At this patch of state land, the clearing is blacktop with neat upper class homes- 1990s build, with park land surround. There’s no blackberry, but cement ecoblocks hold demarcation at one entrance into forested public realm. No camping or large gatherings, it’s a jogging, biking, ride your horse, walk a dog or two on leash setting. At this moment of exchange, after a dry, hot October, the mushroom fruiting was modest, but very much in action through a period known as the mushroom spring. I enjoy coming to this forest location because the ground cover is thick with a range of fallen debris and lots of wetlands to keep the ground saturated, even through drought periods. That’s another reason this forest was not developed. It’s part of a larger wetland area that acts as a drainage catchment for the surrounding neighborhoods where the forest was cut and a lot of infrastructure went in, removing the crucial sponge on the landscape which best worked in a rainy, cool climate. Consequently a lot of rain runs off the buildings and pavement, with no sponge left to soak it up, so overflow is diverted into designated wetland areas.

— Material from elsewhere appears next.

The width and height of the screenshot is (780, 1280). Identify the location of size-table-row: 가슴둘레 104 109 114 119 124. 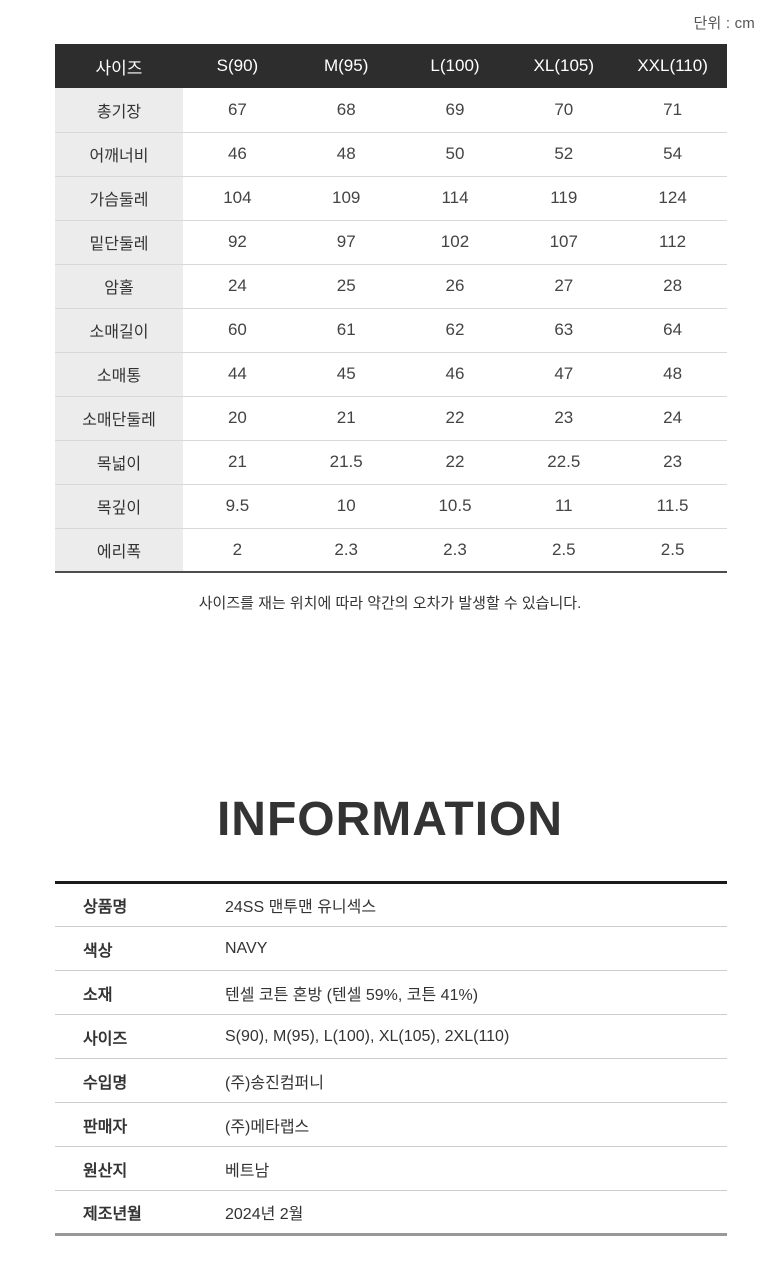
(391, 198).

There are a great set of paths through this wetland area, and most of the trail remains above flood areas. That’s a sign of smart trail design with thought and care, unlike much of our development to date, which sprawls at best. The trail has a main rout through the public land into a greater lake park, with multiple entrances. Winding makes the journey longer, but there’s still a good buffer of forest without much human disturbance- for a suburb. Deer brows through, as they traverse the rest of the neighborhood, but they have to keep moving through, as the patch of forest is a larder stop with finite resources, and somewhat limited verity, but restoration planting has occurred, slowly diversifying the ecology for a more adaptive and productive forest. The diversity of fungus within most forests, boggles the mind, and yet, without old growth, there’s a marked difference in scale. Fruiting fungus- like the capped mushrooms we’re most familiar with, are much larger in old growth settings that I’ve observed. Chantrelles on the other hand, don’t pop up in old growth often, as they prefer younger, disturbed areas, like commercial fir stands, especially the 15-30 year old plantings. So again, every species has its preferred environment. Since this suburban public land forest is mostly fir, 20-30 years old, we’re in a chantrelle habitat, and I’ve found them here in past years, but this season, with the drought still on, it was the surface verities, mostly wood eating verities (not chantrelles), which were blooming in the light rains that had finally come.